Traveling Back From Nakaba
*quick note: My language group (4 trainees and our LCF, Pierre) traveled to Nakaba, a village in the east of Burkina, to spend the weekend with a current volunteer in order to learn a little about what she does and how she lives as a volunteer (a trip called Demyst, or Demystification). This was what I wrote about our travel day back home.

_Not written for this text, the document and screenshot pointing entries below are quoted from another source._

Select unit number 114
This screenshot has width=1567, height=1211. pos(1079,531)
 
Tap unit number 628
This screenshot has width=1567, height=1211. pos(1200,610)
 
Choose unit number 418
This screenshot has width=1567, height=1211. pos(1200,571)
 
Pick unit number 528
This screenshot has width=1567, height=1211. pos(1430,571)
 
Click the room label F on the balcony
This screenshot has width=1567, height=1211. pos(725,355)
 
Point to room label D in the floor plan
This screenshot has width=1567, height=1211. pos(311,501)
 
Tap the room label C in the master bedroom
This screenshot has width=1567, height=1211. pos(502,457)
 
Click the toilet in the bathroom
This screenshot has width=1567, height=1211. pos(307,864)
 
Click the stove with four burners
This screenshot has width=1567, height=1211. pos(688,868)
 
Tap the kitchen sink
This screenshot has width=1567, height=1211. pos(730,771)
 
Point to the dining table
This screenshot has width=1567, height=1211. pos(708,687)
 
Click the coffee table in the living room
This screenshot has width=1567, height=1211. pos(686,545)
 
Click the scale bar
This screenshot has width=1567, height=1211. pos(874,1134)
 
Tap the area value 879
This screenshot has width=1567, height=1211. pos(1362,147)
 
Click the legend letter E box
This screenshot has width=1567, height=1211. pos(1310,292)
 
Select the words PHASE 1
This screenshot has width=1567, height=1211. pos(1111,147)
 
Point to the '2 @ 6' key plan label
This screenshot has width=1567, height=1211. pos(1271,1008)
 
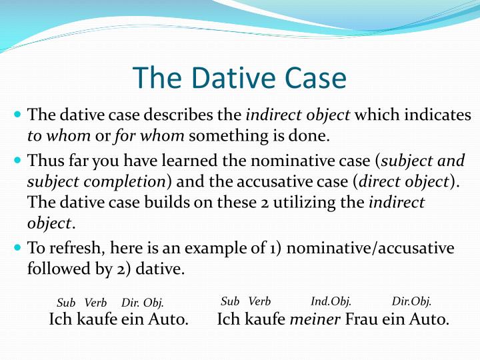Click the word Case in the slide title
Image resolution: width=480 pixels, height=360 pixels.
point(313,78)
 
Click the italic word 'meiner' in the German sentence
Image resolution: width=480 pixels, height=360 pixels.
point(315,319)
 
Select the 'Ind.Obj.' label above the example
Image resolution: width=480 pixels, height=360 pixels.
point(331,301)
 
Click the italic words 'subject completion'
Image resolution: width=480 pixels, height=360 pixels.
point(96,181)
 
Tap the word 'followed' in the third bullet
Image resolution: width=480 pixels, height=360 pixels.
point(57,269)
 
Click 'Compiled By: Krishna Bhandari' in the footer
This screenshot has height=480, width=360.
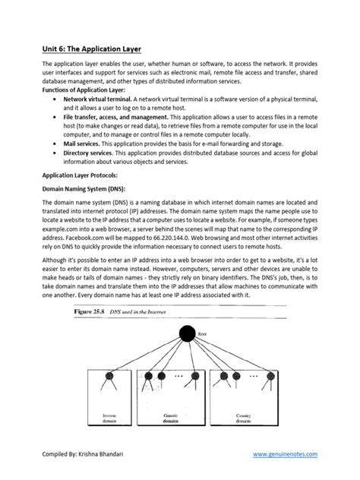tap(90, 454)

1 November – Romongo 8:55pm
It's just past 7am. The misty fields that we are passing could have been straight out of a drive though the wilds of Scotland, with the errant tree breaking up untended fields of tall grasses. Then you notice the cows – short haired, a bit skinny, and with that distinctive large lump sticking up between their shoulder blades. Still not sure what that's for. I return my concentration to the red dirt path in front of me (pure Africa), trying to keep my tires in line with the part where it's brightest, indicating where all the bikes tend to travel and have pounded the gray gravel surface into a fine red powder. The bike ride from Nakaba back to the main paved highway is just noticeably uphill and we all keep downshifting to make it easier as we sweat under the weight of our large backpacks. We cross over 7 reinforced washes, places where the dirt path has been paved in concrete because it dips down to allow water during the rainy season to flow from one side of the path to the other (now I'm thinking about driving in Tucson). There are short concrete posts lining the edges, bottom half white, top half red, and I wonder how people use them to determine if the water level is safe to cross seeing as each post is the same height and has the same amount painted each color, regardless if it's at the lowest point or the highest point of the paved area.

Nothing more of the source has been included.